Figure 3: CASP15 performance for protein tertiary
structure, compared with earlier CASPs. The Y axis shows backbone
agreement with experiment in GDT_TS units (19). On this scale, a random
model scores approximately 20 to 30%, a correctly folded model around
50, and a model within experimental accuracy, around 90. Open circles
show CASP15 best model results for each target, trend lines show
performance for each CASP. Overall best performance of CASP15 (black
line) is similar to that in CASP14 (blue line). The dotted line shows
best server performance in CASP15. AlphaFold2-based methods dominate
best performance. However, performance with standard AlphaFold2
protocols available at the time of the experiment is lower (dashed black
lines). The X-axis difficulty scale represents the extent to which
homology-based could be utilized. Targets in each CASP are ordered by
difficulty calculated as a cumulative rank of the sequence identity and
the coverage of the target by the best homologous structure available at
the time of each experiment. The templates are found by running Foldseek
(20) and LGA (21) versus experimental structures deposited to the PDB.
All the most successful CASP15 methods are based on the CASP14 DeepMind
AlphaFold2 method, AF2, and subsequent DeepMind updates. But strikingly,
two versions of standard AF2 procedures (dashed black lines), one models
from the ColabFold server (22) and one using a local installation of AF2
with default parameters (23) have substantially worse performance, and
performance does fall off markedly as homology information weakens. We
consulted DeepMind about this finding, and they undertook to run the
CASP targets internally. The results from that process are not shown
since they are not official CASP outcomes, but overall are very similar
to the CASP15 best performance line. The primary reason for the
difference in best CASP15 and standard AF2 performance appears to be
that the most successful methods all used greater sampling of possible
structures than the AF2 defaults, including different combinations of a
larger number of seeds, more recycles, and network dropout. Most also
used customized and sometimes enhanced multiple sequence alignments.

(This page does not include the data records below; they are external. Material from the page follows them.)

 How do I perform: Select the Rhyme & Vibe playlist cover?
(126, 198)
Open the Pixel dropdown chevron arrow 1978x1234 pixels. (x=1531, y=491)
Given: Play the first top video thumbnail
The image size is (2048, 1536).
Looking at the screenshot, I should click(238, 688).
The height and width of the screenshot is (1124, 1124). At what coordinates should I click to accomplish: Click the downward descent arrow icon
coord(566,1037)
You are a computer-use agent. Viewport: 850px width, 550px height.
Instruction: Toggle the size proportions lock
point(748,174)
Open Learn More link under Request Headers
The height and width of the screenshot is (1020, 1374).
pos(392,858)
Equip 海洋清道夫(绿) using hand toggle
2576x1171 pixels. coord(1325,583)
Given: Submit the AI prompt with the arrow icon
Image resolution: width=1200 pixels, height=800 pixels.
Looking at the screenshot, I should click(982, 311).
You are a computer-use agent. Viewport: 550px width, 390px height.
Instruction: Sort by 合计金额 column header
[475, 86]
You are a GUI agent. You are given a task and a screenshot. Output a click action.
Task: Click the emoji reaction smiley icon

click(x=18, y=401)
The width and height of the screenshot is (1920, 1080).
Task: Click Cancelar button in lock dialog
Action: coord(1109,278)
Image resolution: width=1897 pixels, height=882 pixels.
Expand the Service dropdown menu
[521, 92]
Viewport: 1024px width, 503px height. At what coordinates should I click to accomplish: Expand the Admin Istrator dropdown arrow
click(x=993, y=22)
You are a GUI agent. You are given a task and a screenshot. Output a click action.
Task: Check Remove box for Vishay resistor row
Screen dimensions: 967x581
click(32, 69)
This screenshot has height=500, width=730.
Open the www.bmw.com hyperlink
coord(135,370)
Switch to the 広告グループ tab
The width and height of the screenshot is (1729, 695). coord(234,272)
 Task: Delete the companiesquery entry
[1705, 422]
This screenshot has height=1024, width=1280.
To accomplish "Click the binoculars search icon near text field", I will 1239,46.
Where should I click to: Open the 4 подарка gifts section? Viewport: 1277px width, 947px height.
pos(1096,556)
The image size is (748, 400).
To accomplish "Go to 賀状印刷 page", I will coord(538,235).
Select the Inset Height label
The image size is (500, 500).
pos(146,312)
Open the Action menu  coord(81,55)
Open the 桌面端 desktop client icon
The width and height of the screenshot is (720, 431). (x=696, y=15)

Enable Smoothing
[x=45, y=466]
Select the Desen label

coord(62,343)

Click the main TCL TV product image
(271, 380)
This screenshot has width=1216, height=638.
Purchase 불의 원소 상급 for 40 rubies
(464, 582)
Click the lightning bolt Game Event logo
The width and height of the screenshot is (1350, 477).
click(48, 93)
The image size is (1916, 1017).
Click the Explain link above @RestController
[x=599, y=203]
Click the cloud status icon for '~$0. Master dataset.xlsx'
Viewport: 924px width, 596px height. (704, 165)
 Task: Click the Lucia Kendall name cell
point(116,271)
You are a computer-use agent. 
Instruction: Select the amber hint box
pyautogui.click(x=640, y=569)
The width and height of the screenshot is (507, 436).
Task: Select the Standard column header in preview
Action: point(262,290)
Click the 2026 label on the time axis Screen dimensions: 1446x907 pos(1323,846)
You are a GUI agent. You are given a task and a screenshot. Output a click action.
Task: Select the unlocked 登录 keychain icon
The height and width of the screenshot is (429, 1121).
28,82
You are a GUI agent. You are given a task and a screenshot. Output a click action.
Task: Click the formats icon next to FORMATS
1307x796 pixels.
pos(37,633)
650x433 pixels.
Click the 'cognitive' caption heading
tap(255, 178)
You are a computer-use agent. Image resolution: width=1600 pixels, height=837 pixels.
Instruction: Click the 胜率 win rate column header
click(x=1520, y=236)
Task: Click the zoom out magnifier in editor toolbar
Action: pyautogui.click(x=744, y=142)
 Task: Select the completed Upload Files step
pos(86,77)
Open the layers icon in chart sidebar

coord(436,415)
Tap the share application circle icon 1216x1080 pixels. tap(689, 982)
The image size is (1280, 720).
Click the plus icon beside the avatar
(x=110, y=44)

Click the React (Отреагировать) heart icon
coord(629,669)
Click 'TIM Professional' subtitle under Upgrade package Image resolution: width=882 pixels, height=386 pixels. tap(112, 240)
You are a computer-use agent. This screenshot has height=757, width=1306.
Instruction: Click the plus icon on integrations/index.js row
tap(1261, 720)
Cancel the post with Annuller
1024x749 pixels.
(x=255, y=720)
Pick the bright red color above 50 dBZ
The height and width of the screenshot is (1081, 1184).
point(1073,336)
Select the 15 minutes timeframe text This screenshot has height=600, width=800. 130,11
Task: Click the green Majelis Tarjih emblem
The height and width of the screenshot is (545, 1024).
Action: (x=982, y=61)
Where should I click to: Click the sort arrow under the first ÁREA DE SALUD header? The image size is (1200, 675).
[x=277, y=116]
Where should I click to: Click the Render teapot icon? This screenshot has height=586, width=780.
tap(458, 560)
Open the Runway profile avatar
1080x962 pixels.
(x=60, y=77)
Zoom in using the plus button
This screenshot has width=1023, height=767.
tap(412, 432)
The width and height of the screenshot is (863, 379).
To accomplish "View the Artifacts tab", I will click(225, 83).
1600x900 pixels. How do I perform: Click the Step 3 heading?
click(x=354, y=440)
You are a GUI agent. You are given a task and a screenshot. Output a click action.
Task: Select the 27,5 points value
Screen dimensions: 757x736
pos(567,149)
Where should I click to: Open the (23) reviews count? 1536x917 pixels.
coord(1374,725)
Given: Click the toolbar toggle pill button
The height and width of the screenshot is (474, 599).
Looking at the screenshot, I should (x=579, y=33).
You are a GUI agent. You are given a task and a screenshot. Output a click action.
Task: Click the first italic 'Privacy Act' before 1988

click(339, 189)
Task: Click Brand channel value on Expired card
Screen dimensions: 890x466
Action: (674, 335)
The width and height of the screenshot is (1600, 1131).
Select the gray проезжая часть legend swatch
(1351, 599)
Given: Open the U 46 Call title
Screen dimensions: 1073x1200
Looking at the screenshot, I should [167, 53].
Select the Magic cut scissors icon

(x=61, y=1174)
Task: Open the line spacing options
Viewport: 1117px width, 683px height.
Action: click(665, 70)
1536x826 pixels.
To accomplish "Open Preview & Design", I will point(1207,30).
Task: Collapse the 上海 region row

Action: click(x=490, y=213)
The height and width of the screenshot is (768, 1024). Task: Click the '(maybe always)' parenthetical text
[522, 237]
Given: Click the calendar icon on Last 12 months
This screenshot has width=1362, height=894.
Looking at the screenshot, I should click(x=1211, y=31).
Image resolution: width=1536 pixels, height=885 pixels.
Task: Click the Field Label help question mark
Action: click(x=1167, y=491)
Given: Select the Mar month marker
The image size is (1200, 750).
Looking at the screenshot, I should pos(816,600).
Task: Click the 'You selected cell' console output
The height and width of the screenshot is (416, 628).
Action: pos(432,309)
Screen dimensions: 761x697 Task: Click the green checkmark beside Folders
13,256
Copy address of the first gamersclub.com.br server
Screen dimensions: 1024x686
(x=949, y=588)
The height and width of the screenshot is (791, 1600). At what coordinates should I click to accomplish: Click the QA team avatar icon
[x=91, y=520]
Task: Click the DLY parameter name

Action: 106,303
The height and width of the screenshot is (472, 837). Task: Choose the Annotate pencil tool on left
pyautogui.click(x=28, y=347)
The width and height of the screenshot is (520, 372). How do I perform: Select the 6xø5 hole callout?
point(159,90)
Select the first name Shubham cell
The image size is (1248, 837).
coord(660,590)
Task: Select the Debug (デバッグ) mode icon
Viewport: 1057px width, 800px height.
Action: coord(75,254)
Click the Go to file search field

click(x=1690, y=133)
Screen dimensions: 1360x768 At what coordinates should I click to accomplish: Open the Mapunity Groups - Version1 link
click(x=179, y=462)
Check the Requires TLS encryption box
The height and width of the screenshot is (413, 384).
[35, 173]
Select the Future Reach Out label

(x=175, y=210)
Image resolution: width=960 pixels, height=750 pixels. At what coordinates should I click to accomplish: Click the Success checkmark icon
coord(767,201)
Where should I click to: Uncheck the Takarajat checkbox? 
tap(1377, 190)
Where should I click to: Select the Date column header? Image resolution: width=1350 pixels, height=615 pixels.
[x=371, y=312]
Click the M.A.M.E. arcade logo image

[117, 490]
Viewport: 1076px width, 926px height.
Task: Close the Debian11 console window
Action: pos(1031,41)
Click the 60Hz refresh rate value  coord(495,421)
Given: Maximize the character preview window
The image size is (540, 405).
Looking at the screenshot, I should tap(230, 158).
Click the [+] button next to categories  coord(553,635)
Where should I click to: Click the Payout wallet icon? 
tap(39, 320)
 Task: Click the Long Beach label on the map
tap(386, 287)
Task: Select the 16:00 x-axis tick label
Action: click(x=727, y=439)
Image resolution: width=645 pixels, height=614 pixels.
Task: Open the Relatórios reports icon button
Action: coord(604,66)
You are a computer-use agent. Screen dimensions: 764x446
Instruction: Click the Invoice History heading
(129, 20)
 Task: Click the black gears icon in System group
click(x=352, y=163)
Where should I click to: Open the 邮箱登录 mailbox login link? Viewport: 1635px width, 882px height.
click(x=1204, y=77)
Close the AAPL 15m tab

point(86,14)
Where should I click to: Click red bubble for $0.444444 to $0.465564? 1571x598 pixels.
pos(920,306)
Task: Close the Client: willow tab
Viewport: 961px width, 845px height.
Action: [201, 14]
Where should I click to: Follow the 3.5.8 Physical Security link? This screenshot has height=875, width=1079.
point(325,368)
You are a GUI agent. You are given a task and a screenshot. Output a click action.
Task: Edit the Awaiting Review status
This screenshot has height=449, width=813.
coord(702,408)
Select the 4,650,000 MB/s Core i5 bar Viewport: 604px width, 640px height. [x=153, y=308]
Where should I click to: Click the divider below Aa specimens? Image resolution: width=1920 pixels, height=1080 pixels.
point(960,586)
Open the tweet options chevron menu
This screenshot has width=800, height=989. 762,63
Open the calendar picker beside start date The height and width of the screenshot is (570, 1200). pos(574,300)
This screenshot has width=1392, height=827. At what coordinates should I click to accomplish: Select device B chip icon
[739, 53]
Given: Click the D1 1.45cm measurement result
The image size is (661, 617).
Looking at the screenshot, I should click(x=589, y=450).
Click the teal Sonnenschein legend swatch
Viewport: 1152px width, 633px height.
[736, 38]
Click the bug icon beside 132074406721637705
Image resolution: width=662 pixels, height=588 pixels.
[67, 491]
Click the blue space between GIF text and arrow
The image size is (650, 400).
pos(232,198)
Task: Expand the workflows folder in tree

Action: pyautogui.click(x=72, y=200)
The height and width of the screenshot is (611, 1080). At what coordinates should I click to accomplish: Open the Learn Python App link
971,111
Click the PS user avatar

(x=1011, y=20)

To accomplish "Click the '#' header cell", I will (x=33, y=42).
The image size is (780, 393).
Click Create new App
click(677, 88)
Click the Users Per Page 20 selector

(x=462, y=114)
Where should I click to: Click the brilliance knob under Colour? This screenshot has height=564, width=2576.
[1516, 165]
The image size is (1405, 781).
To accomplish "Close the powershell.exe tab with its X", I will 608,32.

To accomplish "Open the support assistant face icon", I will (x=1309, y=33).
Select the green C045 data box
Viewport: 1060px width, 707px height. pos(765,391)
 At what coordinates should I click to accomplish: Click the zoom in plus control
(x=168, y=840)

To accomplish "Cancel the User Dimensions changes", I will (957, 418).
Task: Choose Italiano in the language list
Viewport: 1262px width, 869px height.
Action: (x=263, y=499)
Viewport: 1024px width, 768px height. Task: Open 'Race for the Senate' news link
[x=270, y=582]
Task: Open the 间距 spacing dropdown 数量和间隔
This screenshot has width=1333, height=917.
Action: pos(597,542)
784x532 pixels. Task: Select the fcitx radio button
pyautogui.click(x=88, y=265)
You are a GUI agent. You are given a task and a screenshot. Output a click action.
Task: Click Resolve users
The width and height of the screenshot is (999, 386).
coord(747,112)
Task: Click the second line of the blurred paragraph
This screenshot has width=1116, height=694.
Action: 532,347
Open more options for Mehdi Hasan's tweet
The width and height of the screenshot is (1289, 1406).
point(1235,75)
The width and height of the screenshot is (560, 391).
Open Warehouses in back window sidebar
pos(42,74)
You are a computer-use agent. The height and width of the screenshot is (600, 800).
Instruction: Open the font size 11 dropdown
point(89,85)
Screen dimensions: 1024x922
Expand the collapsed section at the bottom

There are two important conclusions. First, as of mid-2022, AF2 based
methods were clearly more accurate than others. The next best
performance was from RosettaFold (24), a method developed by the Baker
group following AF2 principles (note this is RosettaFold version 1;
version 2 has since been released (25)). Participating deep learning
Large Language Models (LLMs) did not perform well. Second, to get the
best results from AF2 it is often necessary to sample more extensively
than the default parameters allow and to carefully choose and adjust the
multiple sequence alignment. For about 1/3 of the targets, there is a
gain in GDT_TS of 10% or more in using the improved methods with
enhanced sampling. For a few targets the difference in GDT_TS is more
than two-fold, but nearly all of those cases are domains of large
proteins. As discussed below, these targets are generally more
challenging.
Figure 3 shows that while many targets achieve a GDT_TS score of at
least 90%, there are also some low scoring targets. The lowest scoring
target is T1131. This protein is a member of a rapidly evolving family
of proteins in aphids, likely involved in creating a gall on the plant
host (26). There were no detectable sequence relatives outside that
family, and the family sequences were only available on a specialized
web site. Thus, this appears to be a clear example of single sequence
being insufficient to produce a good model, a deficiency also seen in
DeepMind’s benchmarking (27) and in the previous CASP (4). It was hoped
that Large Language Models would remove this limitation (for example
(28)), but in CASP15 that was not yet the case. T1122, the next lowest
performing target, has a best GDT_TS of just over 40%. This protein
also has a shallow sequence alignment, but the crystal structure may be
highly influenced by the very tight intermolecular interactions (21%
crystal solvent content). Supplementary Figure 1 shows that in CASP15
there is a tendency for performance to fall off with decreasing
alignment depth, and this is much more pronounced when the ratio of
alignment depth to target length is below 0.1 (less than 10
appropriately diverse sequences per 100 residues.) As in the previous
CASP, there are also targets with shallow alignments which nevertheless
have high agreement with experiment. That is, consistent with DeepMind’s
benchmarking (27), shallow alignments sometimes result in poor models
but in other instances are fine. There are nine other targets with a
best GDT_TS score between 70 and 80. One of these is an NMR target
(T1155) containing a large flexible loop (personal communication,
Luciano Abriata), so it may have multiple conformations. As discussed
later, the new CASP ensembles category is beginning to shed light on
this type of issue. The others are all domains of large targets
(~1200 to over 4000 residues), and in general,
performance seems to be a little worse for domains of very large
proteins. Unlike in the previous CASP, there is no fall-off in
performance with experimental resolution.